* **EXERCISE DIRECTIONS**
The whole listing that follows should be printed again, unchanged.

* **PROVIDED MATERIAL**
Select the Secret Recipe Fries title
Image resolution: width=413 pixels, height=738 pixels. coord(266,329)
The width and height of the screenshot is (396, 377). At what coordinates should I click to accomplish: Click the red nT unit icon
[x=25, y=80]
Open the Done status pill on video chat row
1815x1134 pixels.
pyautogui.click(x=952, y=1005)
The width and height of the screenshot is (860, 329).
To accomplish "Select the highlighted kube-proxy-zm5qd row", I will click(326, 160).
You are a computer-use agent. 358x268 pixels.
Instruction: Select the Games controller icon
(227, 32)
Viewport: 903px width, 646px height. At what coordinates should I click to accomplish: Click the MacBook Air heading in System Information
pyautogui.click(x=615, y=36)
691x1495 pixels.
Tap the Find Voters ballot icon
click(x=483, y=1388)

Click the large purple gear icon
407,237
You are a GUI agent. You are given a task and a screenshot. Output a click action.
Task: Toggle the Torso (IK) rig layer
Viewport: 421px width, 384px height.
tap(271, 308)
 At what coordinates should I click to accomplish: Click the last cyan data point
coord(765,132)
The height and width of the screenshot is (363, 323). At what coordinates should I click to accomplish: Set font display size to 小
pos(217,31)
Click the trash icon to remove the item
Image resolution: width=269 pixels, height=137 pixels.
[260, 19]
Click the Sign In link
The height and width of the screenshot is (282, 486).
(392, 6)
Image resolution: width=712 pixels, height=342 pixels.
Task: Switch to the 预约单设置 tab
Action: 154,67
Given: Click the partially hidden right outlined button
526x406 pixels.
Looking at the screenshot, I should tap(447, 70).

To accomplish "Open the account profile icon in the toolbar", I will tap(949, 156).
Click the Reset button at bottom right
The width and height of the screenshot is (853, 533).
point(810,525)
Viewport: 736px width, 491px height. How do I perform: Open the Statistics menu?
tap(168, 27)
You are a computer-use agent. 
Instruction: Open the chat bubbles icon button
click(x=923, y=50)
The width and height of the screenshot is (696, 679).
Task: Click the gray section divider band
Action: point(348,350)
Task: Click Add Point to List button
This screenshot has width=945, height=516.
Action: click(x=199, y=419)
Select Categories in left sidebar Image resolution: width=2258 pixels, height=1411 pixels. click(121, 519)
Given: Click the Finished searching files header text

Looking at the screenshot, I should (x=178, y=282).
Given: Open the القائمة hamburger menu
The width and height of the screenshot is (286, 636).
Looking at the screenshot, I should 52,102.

* **SOLUTION**
Select the Secret Recipe Fries title
Image resolution: width=413 pixels, height=738 pixels. coord(266,329)
The width and height of the screenshot is (396, 377). At what coordinates should I click to accomplish: Click the red nT unit icon
[x=25, y=80]
Open the Done status pill on video chat row
1815x1134 pixels.
pyautogui.click(x=952, y=1005)
The width and height of the screenshot is (860, 329).
To accomplish "Select the highlighted kube-proxy-zm5qd row", I will click(326, 160).
You are a computer-use agent. 358x268 pixels.
Instruction: Select the Games controller icon
(227, 32)
Viewport: 903px width, 646px height. At what coordinates should I click to accomplish: Click the MacBook Air heading in System Information
pyautogui.click(x=615, y=36)
691x1495 pixels.
Tap the Find Voters ballot icon
click(x=483, y=1388)

Click the large purple gear icon
407,237
You are a GUI agent. You are given a task and a screenshot. Output a click action.
Task: Toggle the Torso (IK) rig layer
Viewport: 421px width, 384px height.
tap(271, 308)
 At what coordinates should I click to accomplish: Click the last cyan data point
coord(765,132)
The height and width of the screenshot is (363, 323). At what coordinates should I click to accomplish: Set font display size to 小
pos(217,31)
Click the trash icon to remove the item
Image resolution: width=269 pixels, height=137 pixels.
[260, 19]
Click the Sign In link
The height and width of the screenshot is (282, 486).
(392, 6)
Image resolution: width=712 pixels, height=342 pixels.
Task: Switch to the 预约单设置 tab
Action: 154,67
Given: Click the partially hidden right outlined button
526x406 pixels.
Looking at the screenshot, I should tap(447, 70).

To accomplish "Open the account profile icon in the toolbar", I will tap(949, 156).
Click the Reset button at bottom right
The width and height of the screenshot is (853, 533).
point(810,525)
Viewport: 736px width, 491px height. How do I perform: Open the Statistics menu?
tap(168, 27)
You are a computer-use agent. 
Instruction: Open the chat bubbles icon button
click(x=923, y=50)
The width and height of the screenshot is (696, 679).
Task: Click the gray section divider band
Action: point(348,350)
Task: Click Add Point to List button
This screenshot has width=945, height=516.
Action: click(x=199, y=419)
Select Categories in left sidebar Image resolution: width=2258 pixels, height=1411 pixels. click(121, 519)
Given: Click the Finished searching files header text

Looking at the screenshot, I should (x=178, y=282).
Given: Open the القائمة hamburger menu
The width and height of the screenshot is (286, 636).
Looking at the screenshot, I should 52,102.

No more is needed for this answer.